Uma figura oculta e potencialmente ameaçadora dos procedimentos arbitrais, o financiador, foi um dos temas que o XI Congresso Internacional de Arbitragem, em Porto Alegre, discutiu na semana passada. Em muitos casos, quem aparece como financiador arbitral é um banco que, às vezes, compra o crédito e, em outras, joga o direito que está sendo discutido no litígio em um fundo de investimento.

António Pinto Leite, árbitro e advogado em Portugal, explicou que o financiamento de partes em litígio por terceiros teve início nos anos 80 na Austrália. Hoje, já é uma ‘‘indústria financeira’’ muito forte nos Estados Unidos, Reino Unido, Inglaterra, Áustria, Suíça e Alemanha, com potencial de mercado de US$ 80 a US$ 100 bilhões.

Embora desconhecida no Brasil, esta prática deve chegar por aqui no curto prazo, em função da globalização dos negócios, previu o árbitro português, que defende uma regulamentação desta prática. ‘‘Um dos aspectos que se discute é se a parte que está sendo financiada não teria o dever de revelar o fato. Às vezes, ela não pode cumprir com a obrigação de revelar, já que os contratos de financiamento trazem uma cláusula de confidencialidade’’, emendou.

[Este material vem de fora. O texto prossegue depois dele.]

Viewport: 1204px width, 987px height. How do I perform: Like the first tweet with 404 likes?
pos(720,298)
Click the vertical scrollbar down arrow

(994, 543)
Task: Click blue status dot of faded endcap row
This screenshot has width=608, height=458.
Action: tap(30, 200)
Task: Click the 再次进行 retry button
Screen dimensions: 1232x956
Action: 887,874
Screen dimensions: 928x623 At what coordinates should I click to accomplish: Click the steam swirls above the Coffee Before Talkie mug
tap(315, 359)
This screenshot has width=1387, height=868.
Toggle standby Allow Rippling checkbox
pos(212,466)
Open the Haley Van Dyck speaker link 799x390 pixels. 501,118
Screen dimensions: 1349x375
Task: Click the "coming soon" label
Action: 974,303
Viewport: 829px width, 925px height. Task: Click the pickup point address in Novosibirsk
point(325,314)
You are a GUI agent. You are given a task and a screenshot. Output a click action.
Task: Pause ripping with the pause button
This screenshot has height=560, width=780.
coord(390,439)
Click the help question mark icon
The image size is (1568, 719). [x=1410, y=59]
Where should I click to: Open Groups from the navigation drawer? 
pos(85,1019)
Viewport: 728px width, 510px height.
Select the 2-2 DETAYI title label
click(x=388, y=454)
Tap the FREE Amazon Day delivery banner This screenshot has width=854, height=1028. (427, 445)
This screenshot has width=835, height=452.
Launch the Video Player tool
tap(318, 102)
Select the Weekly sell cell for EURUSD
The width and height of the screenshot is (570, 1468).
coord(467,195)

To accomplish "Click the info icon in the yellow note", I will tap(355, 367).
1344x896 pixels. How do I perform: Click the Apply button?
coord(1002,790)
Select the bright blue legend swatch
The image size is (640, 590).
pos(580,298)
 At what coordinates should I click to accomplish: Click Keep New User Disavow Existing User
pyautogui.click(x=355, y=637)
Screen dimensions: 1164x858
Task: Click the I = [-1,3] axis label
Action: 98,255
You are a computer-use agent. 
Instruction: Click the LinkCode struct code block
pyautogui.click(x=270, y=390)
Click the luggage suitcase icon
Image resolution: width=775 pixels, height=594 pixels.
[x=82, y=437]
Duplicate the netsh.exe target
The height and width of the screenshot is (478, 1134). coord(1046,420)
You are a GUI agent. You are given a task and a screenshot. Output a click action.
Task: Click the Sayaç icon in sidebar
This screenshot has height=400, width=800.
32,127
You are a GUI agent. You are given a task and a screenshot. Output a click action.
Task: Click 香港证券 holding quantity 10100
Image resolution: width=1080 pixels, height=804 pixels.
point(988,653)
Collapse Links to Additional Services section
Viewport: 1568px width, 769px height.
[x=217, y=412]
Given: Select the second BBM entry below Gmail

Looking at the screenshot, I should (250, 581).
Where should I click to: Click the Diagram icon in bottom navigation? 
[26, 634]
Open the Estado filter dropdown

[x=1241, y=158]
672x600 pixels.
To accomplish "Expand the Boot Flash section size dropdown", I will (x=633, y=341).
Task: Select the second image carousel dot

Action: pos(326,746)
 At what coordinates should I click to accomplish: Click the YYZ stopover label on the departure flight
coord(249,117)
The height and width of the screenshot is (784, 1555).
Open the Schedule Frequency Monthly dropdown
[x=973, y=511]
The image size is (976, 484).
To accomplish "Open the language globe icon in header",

Para Pinto Leite, a arbitragem tem que se defender deste tipo de projeto financeiro, porque um terceiro passa a ter o controle do contencioso, comprometendo o due process (devido processo legal) e a imparcialidade. Afinal, na pratica, o financiador tem o poder de nomear o advogado, escolher o árbitro, decidir se vai haver acordo ou não, definir a estrategia de prova – enfim, se ‘‘adonar’’ do processo arbitral.

Outro problema grave, segundo o especialista, é quando o financiador arbitral abusa do direito de ação. Como ele pode estar oculto, é difícil identificá-lo, o que inviabiliza sua responsabilização na esfera cível. Pinto alertou, por fim, que o financiador arbitral pode levar a um flagrante desequilíbrio processual entre o autor da ação e o requerido. Tanto isso é verdade que esta mesma indústria de derivativos chega a oferecer produtos financeiros para os defenders – a parte requerida num processo arbitral – para equilibrar a relação.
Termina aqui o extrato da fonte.